Text and item location rows
+ + + + + + +

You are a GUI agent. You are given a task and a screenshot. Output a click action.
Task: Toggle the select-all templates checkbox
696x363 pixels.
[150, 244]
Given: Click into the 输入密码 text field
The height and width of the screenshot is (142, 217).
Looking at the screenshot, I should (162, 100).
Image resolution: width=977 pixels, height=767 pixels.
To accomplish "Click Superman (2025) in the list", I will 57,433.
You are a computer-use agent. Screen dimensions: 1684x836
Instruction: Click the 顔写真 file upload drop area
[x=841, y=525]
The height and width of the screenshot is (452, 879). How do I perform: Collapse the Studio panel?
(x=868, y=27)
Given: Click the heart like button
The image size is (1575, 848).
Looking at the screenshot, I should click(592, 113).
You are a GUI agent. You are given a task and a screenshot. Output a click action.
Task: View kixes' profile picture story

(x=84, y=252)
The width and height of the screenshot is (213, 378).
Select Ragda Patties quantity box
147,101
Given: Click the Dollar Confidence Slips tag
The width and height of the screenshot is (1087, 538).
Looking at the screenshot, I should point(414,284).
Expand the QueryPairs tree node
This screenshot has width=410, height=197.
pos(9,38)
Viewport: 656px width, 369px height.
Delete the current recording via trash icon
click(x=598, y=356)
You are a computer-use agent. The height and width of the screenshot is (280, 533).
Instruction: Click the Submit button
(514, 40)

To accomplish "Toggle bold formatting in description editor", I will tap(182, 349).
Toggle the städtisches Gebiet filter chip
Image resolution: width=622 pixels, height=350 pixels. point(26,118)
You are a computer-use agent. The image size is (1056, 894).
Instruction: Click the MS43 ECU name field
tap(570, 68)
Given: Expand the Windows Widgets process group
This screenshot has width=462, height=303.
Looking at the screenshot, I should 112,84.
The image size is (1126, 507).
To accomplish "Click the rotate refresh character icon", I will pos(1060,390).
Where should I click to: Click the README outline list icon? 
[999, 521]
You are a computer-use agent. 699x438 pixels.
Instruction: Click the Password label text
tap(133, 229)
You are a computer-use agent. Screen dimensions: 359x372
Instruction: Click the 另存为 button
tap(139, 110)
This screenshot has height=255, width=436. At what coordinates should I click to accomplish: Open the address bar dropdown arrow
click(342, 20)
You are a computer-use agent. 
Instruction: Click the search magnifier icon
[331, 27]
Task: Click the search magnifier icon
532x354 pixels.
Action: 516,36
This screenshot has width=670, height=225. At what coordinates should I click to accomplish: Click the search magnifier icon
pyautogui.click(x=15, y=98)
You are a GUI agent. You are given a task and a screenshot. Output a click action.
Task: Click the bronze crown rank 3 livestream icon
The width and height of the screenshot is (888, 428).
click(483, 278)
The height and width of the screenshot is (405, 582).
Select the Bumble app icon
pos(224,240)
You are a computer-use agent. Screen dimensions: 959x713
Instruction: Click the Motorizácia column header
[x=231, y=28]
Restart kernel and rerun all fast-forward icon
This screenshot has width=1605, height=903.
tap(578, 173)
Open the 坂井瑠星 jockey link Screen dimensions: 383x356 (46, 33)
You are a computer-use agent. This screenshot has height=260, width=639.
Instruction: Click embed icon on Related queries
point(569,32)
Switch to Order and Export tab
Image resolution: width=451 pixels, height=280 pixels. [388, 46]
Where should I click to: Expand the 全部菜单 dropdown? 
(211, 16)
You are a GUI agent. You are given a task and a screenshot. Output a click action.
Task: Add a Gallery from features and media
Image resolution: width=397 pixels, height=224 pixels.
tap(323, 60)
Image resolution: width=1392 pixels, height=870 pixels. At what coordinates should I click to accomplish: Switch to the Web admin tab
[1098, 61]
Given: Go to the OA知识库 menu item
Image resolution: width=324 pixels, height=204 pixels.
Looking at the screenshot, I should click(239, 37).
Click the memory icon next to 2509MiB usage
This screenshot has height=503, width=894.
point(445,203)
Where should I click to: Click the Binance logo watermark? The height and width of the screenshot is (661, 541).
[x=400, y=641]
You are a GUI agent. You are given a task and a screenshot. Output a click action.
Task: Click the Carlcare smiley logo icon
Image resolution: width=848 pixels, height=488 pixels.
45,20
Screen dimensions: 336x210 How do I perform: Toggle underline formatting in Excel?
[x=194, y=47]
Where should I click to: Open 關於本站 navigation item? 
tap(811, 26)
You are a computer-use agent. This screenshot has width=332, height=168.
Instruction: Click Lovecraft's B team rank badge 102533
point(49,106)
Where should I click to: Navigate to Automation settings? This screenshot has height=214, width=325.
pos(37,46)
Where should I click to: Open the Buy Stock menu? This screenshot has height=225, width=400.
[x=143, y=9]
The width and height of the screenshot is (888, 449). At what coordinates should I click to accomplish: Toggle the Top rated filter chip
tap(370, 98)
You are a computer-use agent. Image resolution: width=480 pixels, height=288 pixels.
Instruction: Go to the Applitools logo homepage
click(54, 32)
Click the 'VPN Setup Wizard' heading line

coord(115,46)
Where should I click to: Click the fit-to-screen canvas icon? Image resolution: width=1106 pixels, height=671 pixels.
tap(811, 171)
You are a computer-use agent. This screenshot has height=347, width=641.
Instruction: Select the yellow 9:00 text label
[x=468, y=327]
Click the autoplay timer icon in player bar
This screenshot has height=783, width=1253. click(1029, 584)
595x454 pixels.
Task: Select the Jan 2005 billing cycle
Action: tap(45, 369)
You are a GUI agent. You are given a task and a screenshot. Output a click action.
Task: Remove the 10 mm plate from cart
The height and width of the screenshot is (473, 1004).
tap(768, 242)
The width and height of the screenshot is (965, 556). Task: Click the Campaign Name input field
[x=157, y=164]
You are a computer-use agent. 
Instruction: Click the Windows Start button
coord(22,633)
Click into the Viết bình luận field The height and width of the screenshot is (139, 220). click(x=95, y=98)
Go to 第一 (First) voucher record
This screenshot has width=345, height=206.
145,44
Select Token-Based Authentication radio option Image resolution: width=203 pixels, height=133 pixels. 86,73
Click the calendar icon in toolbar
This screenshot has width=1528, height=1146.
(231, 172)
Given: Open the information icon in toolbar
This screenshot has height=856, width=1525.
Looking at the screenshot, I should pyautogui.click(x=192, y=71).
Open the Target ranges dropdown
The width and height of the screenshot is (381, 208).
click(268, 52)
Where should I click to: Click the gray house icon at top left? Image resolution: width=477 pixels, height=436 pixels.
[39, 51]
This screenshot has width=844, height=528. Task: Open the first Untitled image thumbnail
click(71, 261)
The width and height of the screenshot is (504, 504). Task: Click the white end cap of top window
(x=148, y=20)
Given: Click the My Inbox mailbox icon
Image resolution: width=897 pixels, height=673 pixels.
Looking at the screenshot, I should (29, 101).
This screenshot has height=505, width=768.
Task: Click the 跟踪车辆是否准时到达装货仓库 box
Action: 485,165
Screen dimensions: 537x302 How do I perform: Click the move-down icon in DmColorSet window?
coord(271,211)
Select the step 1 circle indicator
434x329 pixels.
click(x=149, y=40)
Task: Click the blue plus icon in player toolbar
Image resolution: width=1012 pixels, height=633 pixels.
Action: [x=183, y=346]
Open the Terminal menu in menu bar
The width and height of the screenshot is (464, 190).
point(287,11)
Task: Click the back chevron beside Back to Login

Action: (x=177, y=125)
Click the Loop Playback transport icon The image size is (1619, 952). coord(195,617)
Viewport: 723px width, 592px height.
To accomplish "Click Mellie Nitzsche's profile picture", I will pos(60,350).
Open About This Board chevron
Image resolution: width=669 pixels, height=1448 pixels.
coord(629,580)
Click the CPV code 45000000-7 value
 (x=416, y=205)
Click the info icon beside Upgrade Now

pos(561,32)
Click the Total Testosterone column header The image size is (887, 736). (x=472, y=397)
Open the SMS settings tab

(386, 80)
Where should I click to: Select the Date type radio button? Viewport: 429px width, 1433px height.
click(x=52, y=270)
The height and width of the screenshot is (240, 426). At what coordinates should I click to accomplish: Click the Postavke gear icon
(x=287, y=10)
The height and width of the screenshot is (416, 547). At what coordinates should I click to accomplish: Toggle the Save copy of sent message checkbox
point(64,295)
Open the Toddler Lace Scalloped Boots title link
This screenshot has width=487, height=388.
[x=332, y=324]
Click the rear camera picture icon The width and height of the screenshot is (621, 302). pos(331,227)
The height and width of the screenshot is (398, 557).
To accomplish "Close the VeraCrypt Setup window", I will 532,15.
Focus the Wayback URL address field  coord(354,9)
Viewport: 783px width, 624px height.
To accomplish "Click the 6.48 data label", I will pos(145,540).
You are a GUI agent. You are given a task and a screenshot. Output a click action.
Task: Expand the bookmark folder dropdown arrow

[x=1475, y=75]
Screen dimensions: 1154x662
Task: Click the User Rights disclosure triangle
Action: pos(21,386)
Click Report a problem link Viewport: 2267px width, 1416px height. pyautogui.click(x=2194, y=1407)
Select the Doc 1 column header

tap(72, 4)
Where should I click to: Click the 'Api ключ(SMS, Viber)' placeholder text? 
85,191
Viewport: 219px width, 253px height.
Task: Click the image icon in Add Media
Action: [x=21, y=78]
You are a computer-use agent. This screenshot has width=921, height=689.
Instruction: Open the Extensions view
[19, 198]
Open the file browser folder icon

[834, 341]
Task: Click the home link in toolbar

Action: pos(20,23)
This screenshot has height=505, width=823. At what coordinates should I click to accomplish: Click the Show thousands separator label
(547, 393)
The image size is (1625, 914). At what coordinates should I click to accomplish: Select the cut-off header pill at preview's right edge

+ + + + + + +

Rename "drop area" to "drop zone" in the rows from the start through the one containing "(x=868, y=27)", and reproduce those rows with everything else unchanged.

You are a GUI agent. You are given a task and a screenshot. Output a click action.
Task: Toggle the select-all templates checkbox
696x363 pixels.
[150, 244]
Given: Click into the 输入密码 text field
The height and width of the screenshot is (142, 217).
Looking at the screenshot, I should (162, 100).
Image resolution: width=977 pixels, height=767 pixels.
To accomplish "Click Superman (2025) in the list", I will 57,433.
You are a computer-use agent. Screen dimensions: 1684x836
Instruction: Click the 顔写真 file upload drop zone
[x=841, y=525]
The height and width of the screenshot is (452, 879). How do I perform: Collapse the Studio panel?
(x=868, y=27)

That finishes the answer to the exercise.